We are just using the equation form as an analogy to show how it grows out the
simple exponential growth model.
We could easily write a computer program that would simulate the graph and
provide growth statistics.

We need to add one more factor to the equation:
(probSticks*probInfect*numLinks)ⁿ where "probSticks" is a probability
(note that 0.0 ≤ probSticks ≤ 1.0) related to the "stickiness" of the infection.
It means that the infection does not always move along the link.
This stickiness does not vary from node to node.

Gladwell and the network model:
Now we have the notation to describe some of the concepts that Gladwell uses in his book.

1. A "Connector" is a node with a high "numLinks" value.
2. A "Maven" is a node with a high (close to 1.0) "probInfect" value.
3. A "Salesman" is a node with a high (close to 1.0) "probInfect" value.
4. An "Innovator" is a node where the infection is likely to arise spontaneously.
5. The "Power of Context" affects the value of "probSticks".

Theoretical work on networks:
Erdos and Renyi did work in "random graphs" some years ago.
There has been a lot of work on non-random networks in the past 10 years.
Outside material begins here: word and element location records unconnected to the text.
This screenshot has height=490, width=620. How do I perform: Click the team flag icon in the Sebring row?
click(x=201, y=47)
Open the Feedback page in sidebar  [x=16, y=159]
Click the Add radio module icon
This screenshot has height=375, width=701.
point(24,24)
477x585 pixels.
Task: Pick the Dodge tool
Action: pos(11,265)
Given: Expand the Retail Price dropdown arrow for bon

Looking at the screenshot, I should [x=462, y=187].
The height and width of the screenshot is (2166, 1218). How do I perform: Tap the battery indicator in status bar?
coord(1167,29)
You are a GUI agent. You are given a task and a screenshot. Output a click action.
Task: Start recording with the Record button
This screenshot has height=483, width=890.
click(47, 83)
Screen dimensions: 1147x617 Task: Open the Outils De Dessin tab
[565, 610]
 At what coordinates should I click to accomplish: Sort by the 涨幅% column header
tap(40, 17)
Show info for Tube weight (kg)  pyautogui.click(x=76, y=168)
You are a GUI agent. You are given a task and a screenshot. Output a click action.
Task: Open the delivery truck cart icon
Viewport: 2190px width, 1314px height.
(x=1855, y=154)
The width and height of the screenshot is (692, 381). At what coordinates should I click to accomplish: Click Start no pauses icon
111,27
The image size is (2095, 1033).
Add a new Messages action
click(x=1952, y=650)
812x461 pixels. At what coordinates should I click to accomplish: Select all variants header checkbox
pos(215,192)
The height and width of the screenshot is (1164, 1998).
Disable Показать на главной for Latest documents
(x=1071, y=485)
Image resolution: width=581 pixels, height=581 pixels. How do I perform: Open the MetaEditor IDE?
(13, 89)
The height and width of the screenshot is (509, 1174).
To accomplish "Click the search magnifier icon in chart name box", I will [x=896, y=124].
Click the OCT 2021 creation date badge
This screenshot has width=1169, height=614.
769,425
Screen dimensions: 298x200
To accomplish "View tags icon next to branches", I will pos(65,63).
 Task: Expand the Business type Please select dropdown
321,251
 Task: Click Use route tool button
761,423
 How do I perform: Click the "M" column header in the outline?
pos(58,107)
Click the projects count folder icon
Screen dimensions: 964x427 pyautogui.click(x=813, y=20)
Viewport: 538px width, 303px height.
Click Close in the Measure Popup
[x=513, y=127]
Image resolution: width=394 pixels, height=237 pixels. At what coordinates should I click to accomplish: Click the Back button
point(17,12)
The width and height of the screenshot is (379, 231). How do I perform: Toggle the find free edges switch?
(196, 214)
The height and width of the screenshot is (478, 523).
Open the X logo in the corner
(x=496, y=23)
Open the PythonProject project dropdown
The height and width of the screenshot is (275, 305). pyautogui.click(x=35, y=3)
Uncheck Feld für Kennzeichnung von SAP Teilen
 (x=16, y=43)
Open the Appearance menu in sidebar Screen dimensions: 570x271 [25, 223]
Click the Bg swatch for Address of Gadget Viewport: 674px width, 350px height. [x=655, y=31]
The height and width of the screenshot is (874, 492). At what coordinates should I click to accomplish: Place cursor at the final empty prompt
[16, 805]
Due to the Stanley Milgram study and the subsequent play we hear a lot about
"six degrees of separation".
Here are some other estimates:

1. The average separation of nodes on the web is 19 clicks.
2. The average separation of chemicals in a cell is 3 chemical reactions.
3. The average separation of scientists in different fields is 4 to 6 coauthorships.
4. The average separation of neurons in the brain of C. elegans (a tiny worm) is 14 synapses.

Power laws:
Most networks conform to power laws meaning that the number of nodes with
n links is proportional to n^-k.
For example, in the web the number of links, n, incoming to a node is proportional
to n^-2.1, that is, roughly a square.
So there are about 1/4 as many nodes with 10 incoming links as there are nodes
with 5 incoming links, and about 1/16 as many nodes with 20 incoming links, etc.
The k for outgoing links is about 2.5.
Think about road maps or airline route maps. These follow power laws in terms of the
number of links each node has.

Scale-free networks:
Networks like this are called scale-free because they look the same at
all levels of details.
(We might note that this is also true of fractals.)

The rich get richer:
As scale-free networks grow new nodes prefer to link to existing nodes that
already have a lot of links.
If you are putting in a new airline route, it is more likely to go from Hobbs
to Albuquerque than Hobbs to Portales.
You are more likely to become friends with a friendly person who already has a
lot of friends than a loner.
If nodes are added using this "the rich get richer" model then you get scale-free
networks where the number of links to a node follows a power law.

Robustness, failures and attacks:
Since well-connected nodes are rare in scale-free networks, they are robust in
the face of random failures.
But they are vulnerable to directed attacks (just attack the big nodes).